So clearly, J.T. gives you about the same as a starter or reserve. But those 6-1/2 minutes matter -- Thompson is giving you just 1.5 less points and 1.1 fewer rebounds in 6-1/2 fewer minutes. This is why we use per-minute statistics: to give us apple-to-apples comparisons.

If you adjust Thompson's bench performance up to 32.4 minutes, Bench J.T. would produce 14.3 points and 9.4 rebounds. That's improved performance off the bench.

Why?

Watching the Milwaukee game (in which Thompson had just 9/3 in 28 minutes), it seemed as though having fewer offensive options on the court improved the flow of the game in which Thompson participated. Playing with Tyreke Evans, Beno Udrih and Spencer Hawes, it almost looked as if Thompson had to shoot every time he received the ball in scoring range -- otherwise, he'd only get three FGAs a game. Off the bench, playing with Francisco Garcia and Ime Udoka and usually Sean May but sometimes Andres Nocioni ... there are shots, there are plays available for Thompson. And this isn't always necessarily a good thing -- he remains the least refined offensively of the rotation bigs. But it seems like it calms Thompson down, like he values the basketball and each possession more when he knows he'll get another chance, that he doesn't have to take the baseline jumper or pull a spin move out of thin air.

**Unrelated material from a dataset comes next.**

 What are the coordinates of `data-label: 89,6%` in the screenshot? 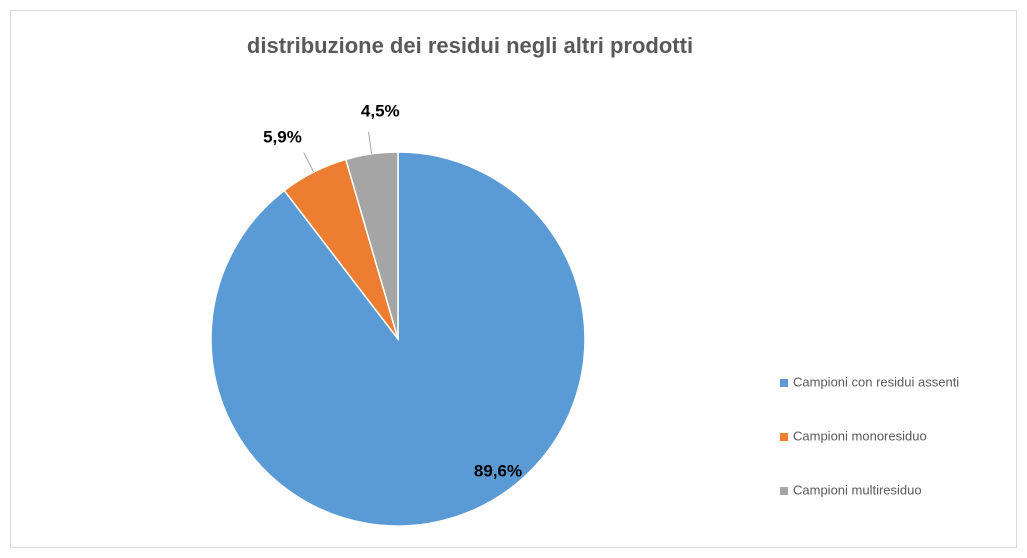 It's located at (498, 470).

This theory could be worth nothing, and even the bench production data could be subject to sample size noise. But it seems like the bench is a better fit for Thompson, and I'm at a loss to find other potential reasons why.

***

If Thompson can keep it up, that's really great bench production, 11/7+ in 26 minutes. Landry averaged 16/5 off the bench this season in 27 minutes. For his career the excellent Udonis Haslem is 8/7 in 24 minutes off the bench. J.T. serves as a middle path of sorts -- a good rebounder like Haslem, a good scorer like Landry (though not as good at either as the respective skills). Thompson could end up as a really good third big man, whether Landry/Hawes works out or whether the Kings go and get another big man to add.